## Exercise instructions:
1. In the text on the 2020 election, who does the text say was escorted around the capital by Capitol Police officers?
2. Reproduce word for word the part of the text on the 2020 election starting at "It’s almost as" and ending at "shaming, and censorship.".

## Text section:
--- --- ---

Until the 2020 election, there has never been widespread questioning of the results of a U.S. election, or widely held concerns over the election systems themselves. The honor of denying elections prior to 2020 was held for a select few Democrats, such as Hillary Clinton, Stacey Abrams, and Kamala Harris.
But they were never called names, and there were no national smear campaigns launched to destroy them for their beliefs that an election could be stolen.
So why were certain sectors of the government, the Democrat party, election officials, and biased social media platforms anticipating the need to crush open discussion of the multitude of anomalies and illegal actions that occurred during the 2020 election? Why were those same entities busy setting up Albert Sensors in as many counties as possible between 2016 and 2020 elections to give the DHS the ability to “see the entire landscape of what’s happening in cyberspace at…local election offices”?
It’s almost as if they knew millions of people were going to question the outcome of 2020, and they had to be prepared to shut it down through name-calling, public shaming, and censorship.
Their crown jewel of operations against the American people was the ridiculous term of “violent insurrectionists” applied to the million American citizens who showed up to Washington DC on January 6th to protest what they believed was a stolen election. The recent revelation of the Twitter files and release of the Capital surveillance footage has shown this pejorative to be a ridiculous fiction. Jacob Chansley – the media’s most villainized protestor – was released over a year early after it was revealed that he was escorted around the capital and let into the Senate chambers by none other than Capitol Police officers.

--- --- ---

## Supplied material:
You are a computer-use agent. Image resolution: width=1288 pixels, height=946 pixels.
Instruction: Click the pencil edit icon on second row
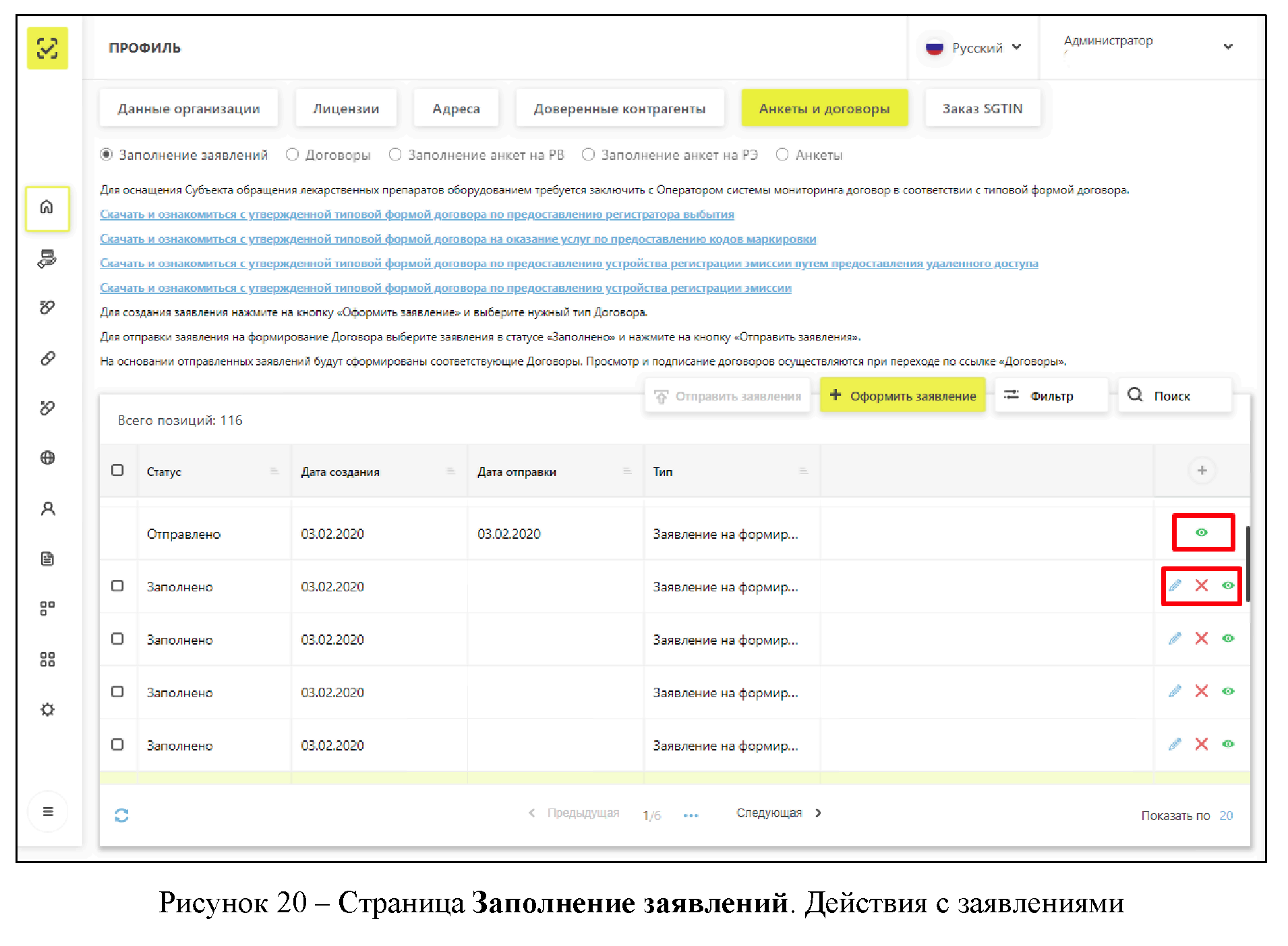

--- --- ---

## Answers below:
1. Jacob Chansley

2.
It’s almost as if they knew millions of people were going to question the outcome of 2020, and they had to be prepared to shut it down through name-calling, public shaming, and censorship.